Keller got on his cell phone to issue instructions. Sprockett and Rebecca, working different phones, told the agents in town to let them know when the bus arrived.
Griff took a deep breath. He hated wearing body armor—especially the new reactive stuff. It was thin but it wriggled whenever you walked. Made him feel like he was in a living straitjacket.
‘You are what you eat,’ Rebecca told him as she followed Griff down the steps to the first landing. ‘What’d you have for breakfast this morning?’
‘Flakes,’ Griff said, grinning back at her. He then paused to look through the trees. His eyes were wide and he had difficulty taking a cleansing breath. What would it be like after they suited him up?

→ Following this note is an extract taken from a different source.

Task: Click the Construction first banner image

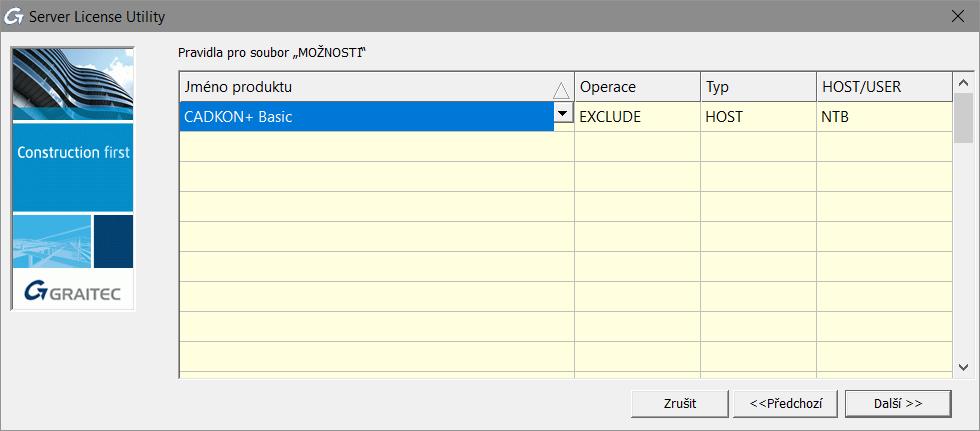Action: coord(72,153)
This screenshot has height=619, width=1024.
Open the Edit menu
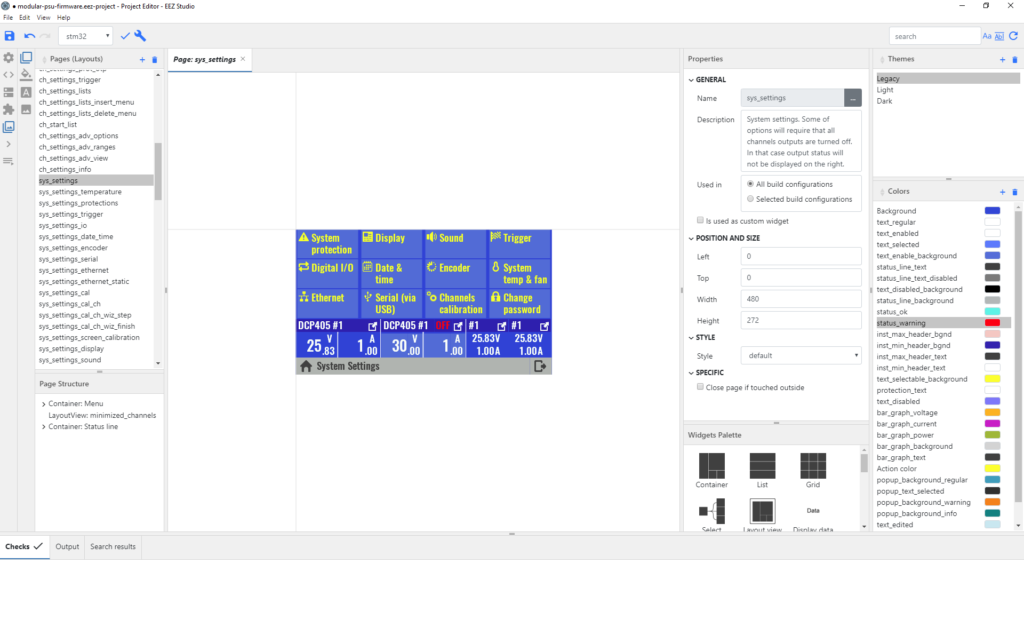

Over the next few hours, they procured a beat-up Ford pickup, a pair of denim dungarees, a T-shirt, and three quick forearm tattoos, on top of the two he already had, courtesy of one of Cap Benson’s backup team who moonlighted as a makeup artist. Benson called up Monroe to find out the latest trends in jailhouse art. Ten minutes later, they sent him some scans. Skulls, ripped hearts, Jesus on the cross, scorpions, and chains were still big. For some reason, fat seated Buddhas were having a good run—wearing berets and cradling Tommy guns in their ample laps.
As a last touch, Rebecca shaved Griff’s head down to a stubble.
‘You look like someone I’d boot out of town,’ Benson said.
Rebecca was less sanguine. ‘Twenty to one he’ll still peg you as FBI.’
‘All right,’ Griff said. ‘Tell me what I should look for.’
Rebecca pulled a lab catalog from her travel bag.
The mile down the dirt road in the noonday sun was long and bumpy. The trip would have been pleasant, but there was no way he could know what waited at the end.
Fresh to the FBI, he had carried a folded file card he would read whenever he ventured into a dangerous situation. On that card he had printed his own little set of mantras:
You can relax and trust your training. You know you’re good.
You can count on coming out of anything alive, you’re so damned good.
Say it to yourself: I will live and prosper, and the bad guys will rue the day.
He had lost that card on the day his team had encountered the Israeli gunbot, but he knew the mantras by heart. They still had juju.
Griff steered a slow curve around a big cedar stump, found the less bouncy part of the road, slowed, then glanced down at a black lapel button, a small camera that would feed video to the team forming at the main road and the smaller team working their way through the woods from the fire tower.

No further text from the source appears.